Records excerpted from a collection:
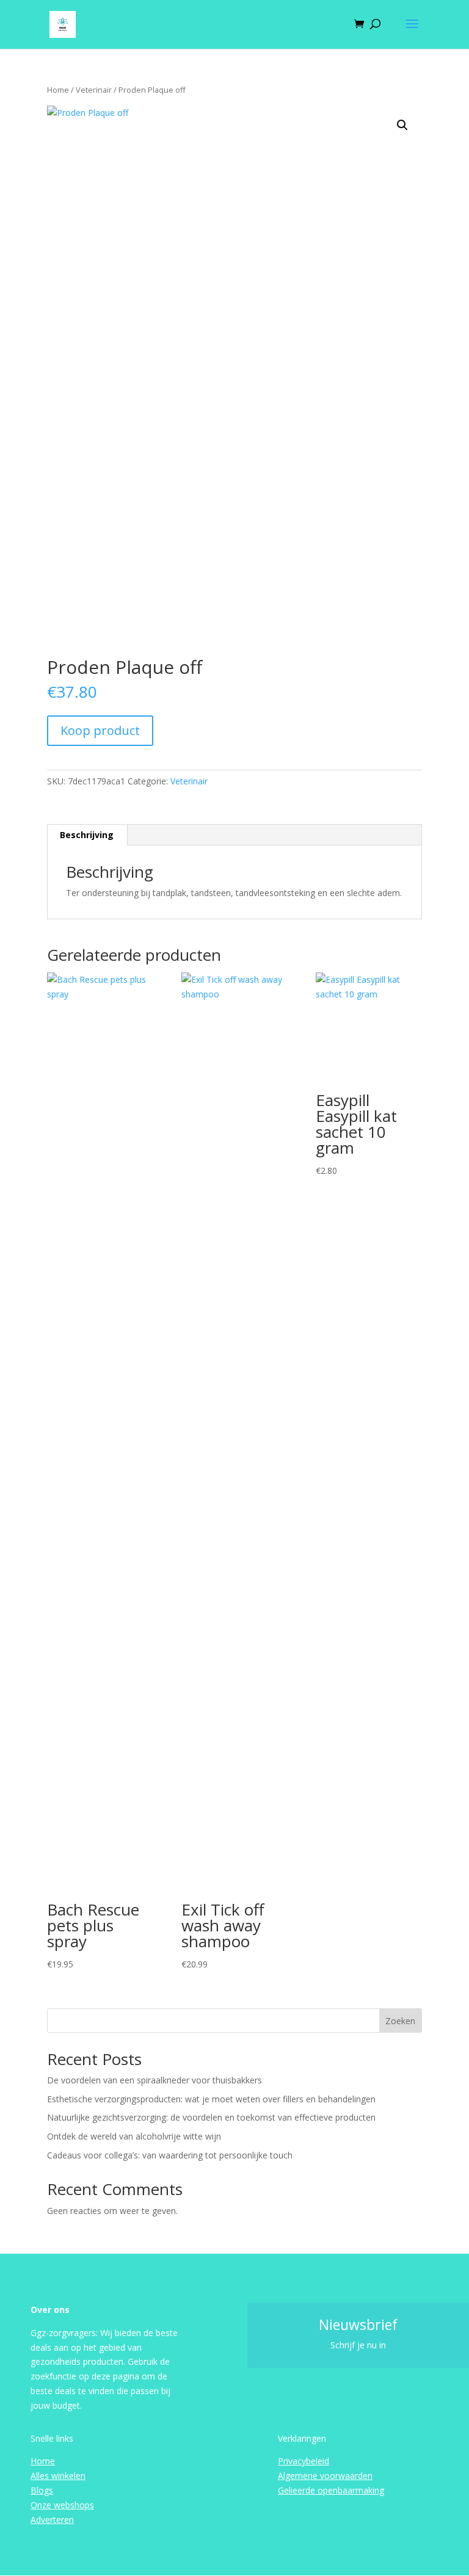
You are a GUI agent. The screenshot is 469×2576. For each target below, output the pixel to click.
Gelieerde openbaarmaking (331, 2490)
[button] (402, 125)
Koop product (100, 730)
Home (58, 89)
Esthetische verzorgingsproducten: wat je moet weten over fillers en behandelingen (211, 2099)
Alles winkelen (58, 2475)
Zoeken (400, 2021)
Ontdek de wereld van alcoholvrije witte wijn (134, 2136)
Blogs (42, 2490)
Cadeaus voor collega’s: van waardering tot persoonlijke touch (170, 2155)
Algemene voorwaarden (325, 2475)
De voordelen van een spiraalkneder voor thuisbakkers (154, 2080)
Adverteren (52, 2519)
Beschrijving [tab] (87, 835)
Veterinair (94, 89)
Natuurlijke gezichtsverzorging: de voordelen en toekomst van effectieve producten (211, 2117)
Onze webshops (62, 2505)
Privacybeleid (303, 2461)
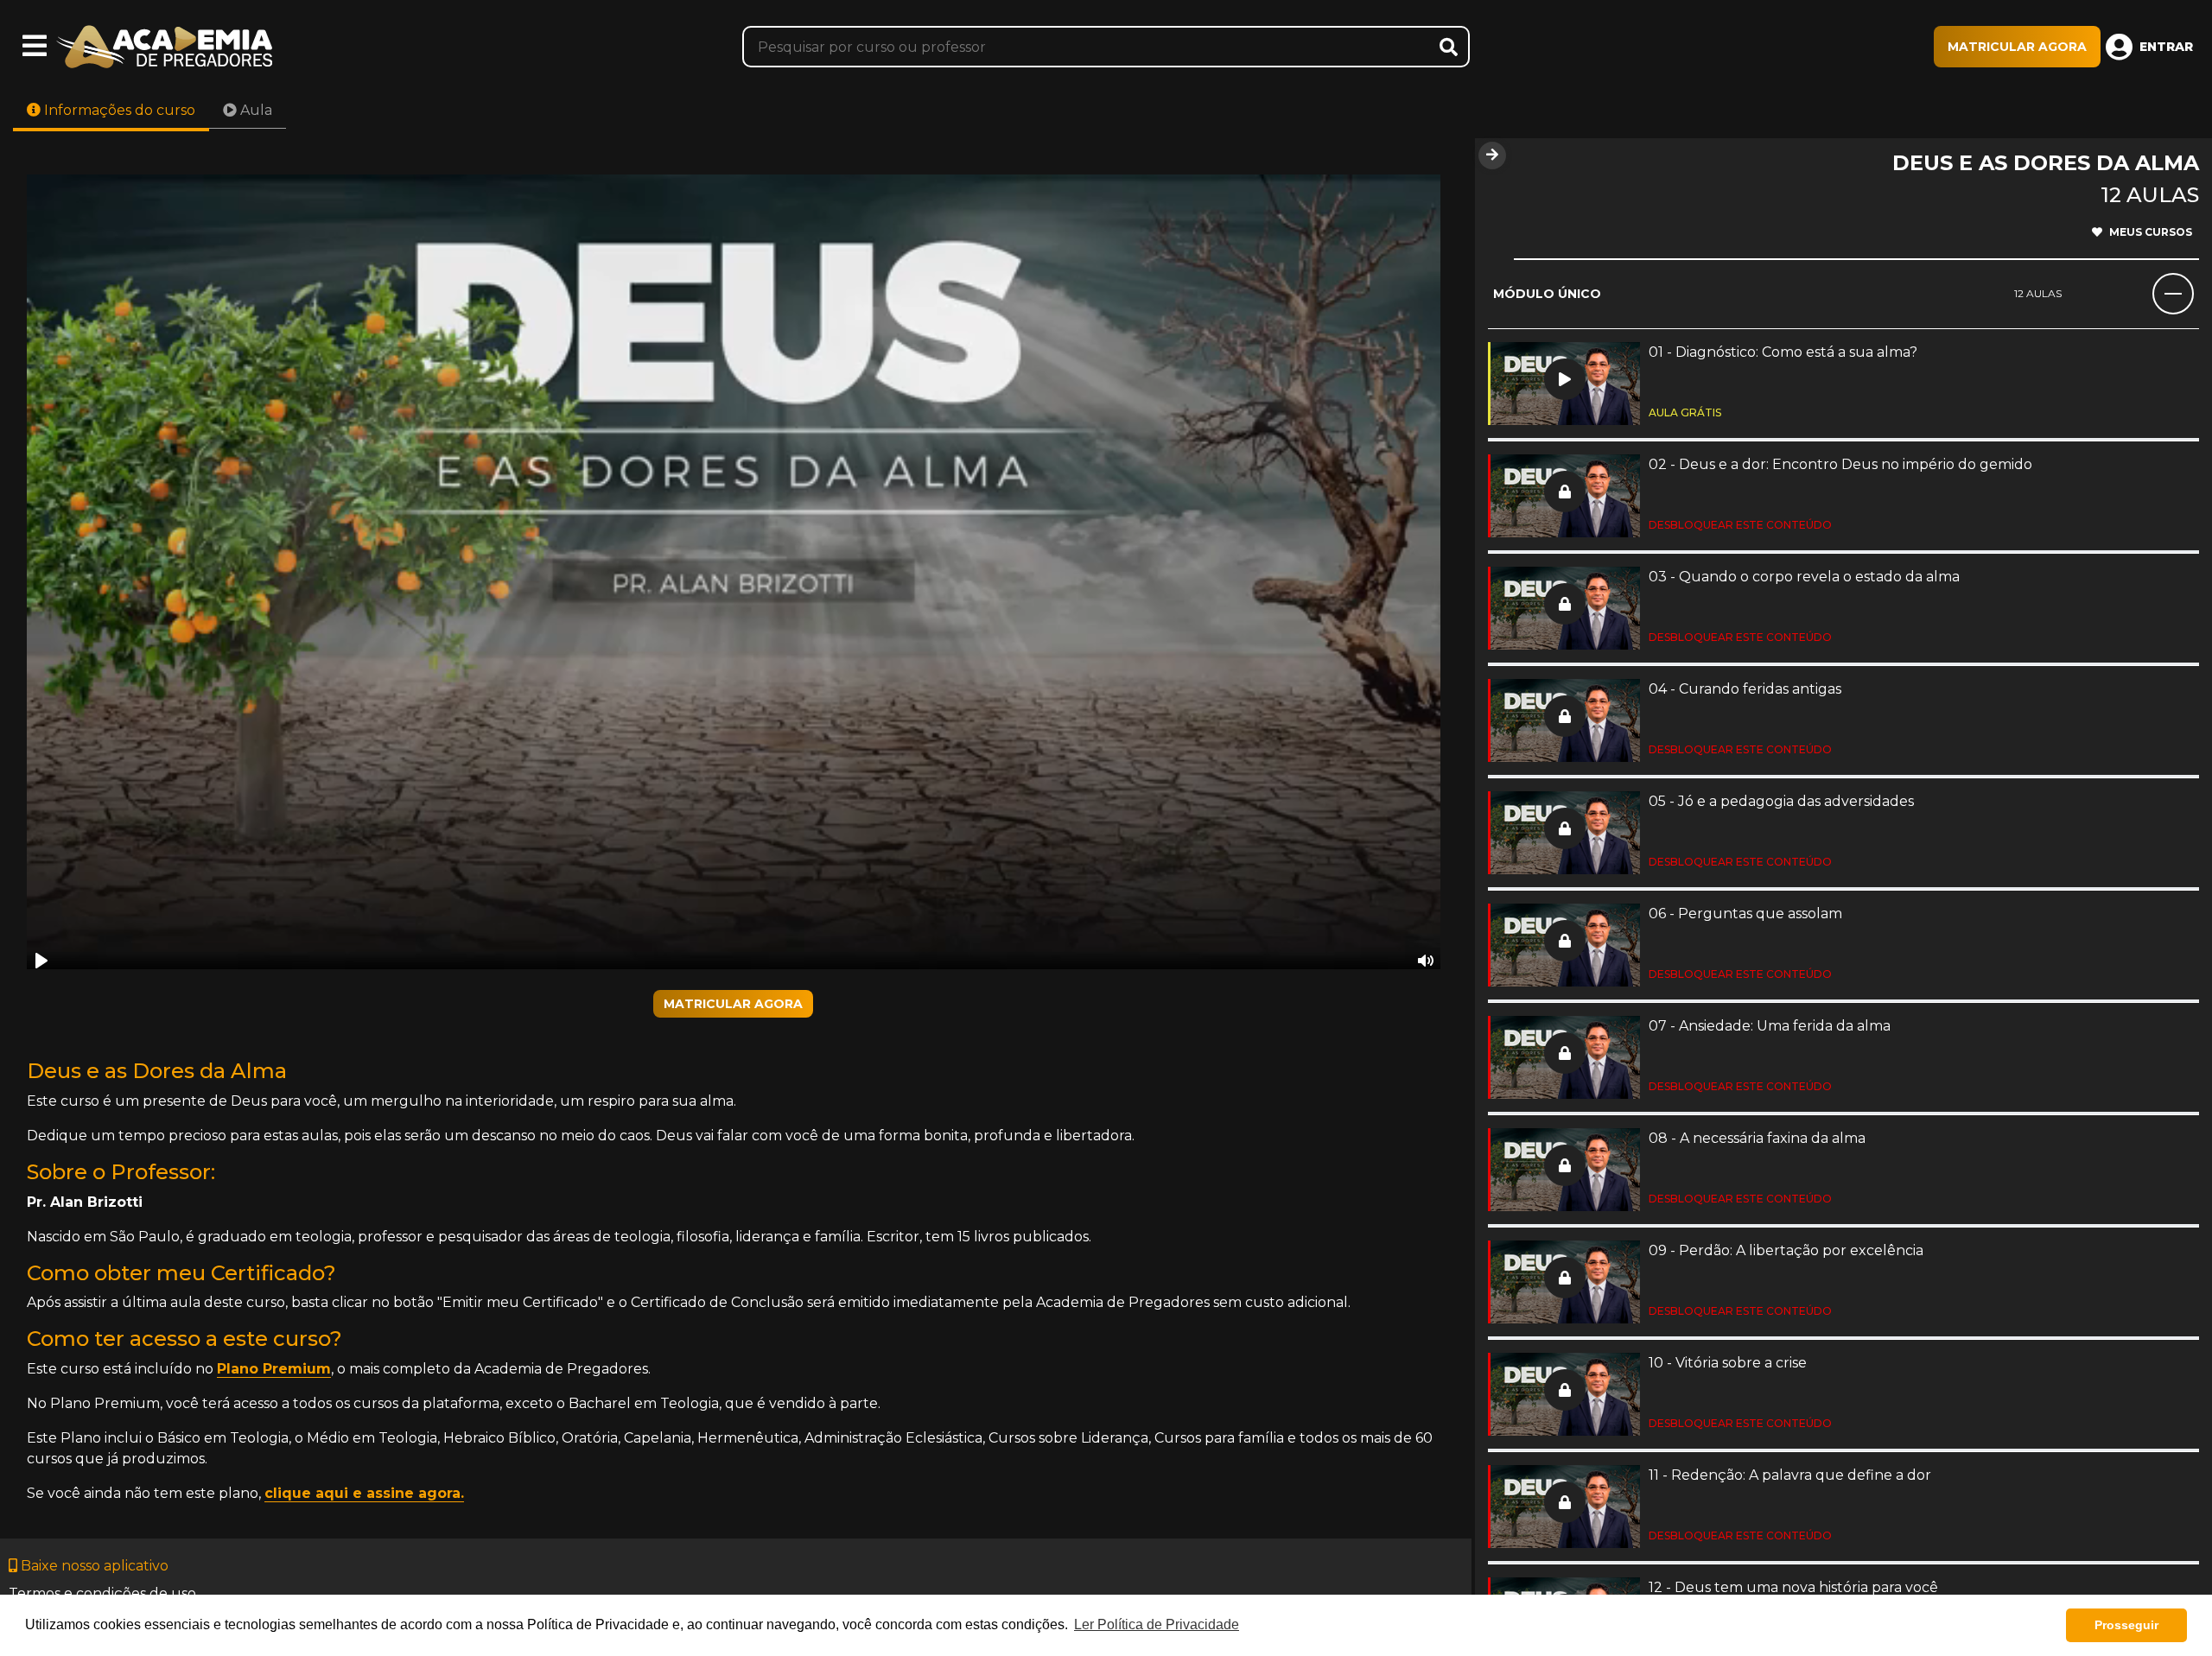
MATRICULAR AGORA (2017, 46)
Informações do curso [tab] (118, 110)
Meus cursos (2150, 231)
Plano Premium (274, 1369)
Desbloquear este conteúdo (1740, 524)
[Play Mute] (733, 571)
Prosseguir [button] (2126, 1625)
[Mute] (1426, 960)
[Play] (41, 960)
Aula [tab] (254, 110)
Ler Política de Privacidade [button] (1156, 1624)
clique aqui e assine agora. (364, 1493)
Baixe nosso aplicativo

Aim of the task: Copy out the records exactly. Do not include the pictures.

Result for this task:
You are a GUI agent. The screenshot is 469×2576. For each target below, output the pixel to click.
Gelieerde openbaarmaking (331, 2490)
[button] (402, 125)
Koop product (100, 730)
Home (58, 89)
Esthetische verzorgingsproducten: wat je moet weten over fillers en behandelingen (211, 2099)
Alles winkelen (58, 2475)
Zoeken (400, 2021)
Ontdek de wereld van alcoholvrije witte wijn (134, 2136)
Blogs (42, 2490)
Cadeaus voor collega’s: van waardering tot persoonlijke touch (170, 2155)
Algemene voorwaarden (325, 2475)
De voordelen van een spiraalkneder voor thuisbakkers (154, 2080)
Adverteren (52, 2519)
Beschrijving [tab] (87, 835)
Veterinair (94, 89)
Natuurlijke gezichtsverzorging: de voordelen en toekomst van effectieve producten (211, 2117)
Onze webshops (62, 2505)
Privacybeleid (303, 2461)
MATRICULAR AGORA (2017, 46)
Informações do curso [tab] (118, 110)
Meus cursos (2150, 231)
Plano Premium (274, 1369)
Desbloquear este conteúdo (1740, 524)
[Play Mute] (733, 571)
Prosseguir [button] (2126, 1625)
[Mute] (1426, 960)
[Play] (41, 960)
Aula [tab] (254, 110)
Ler Política de Privacidade [button] (1156, 1624)
clique aqui e assine agora. (364, 1493)
Baixe nosso aplicativo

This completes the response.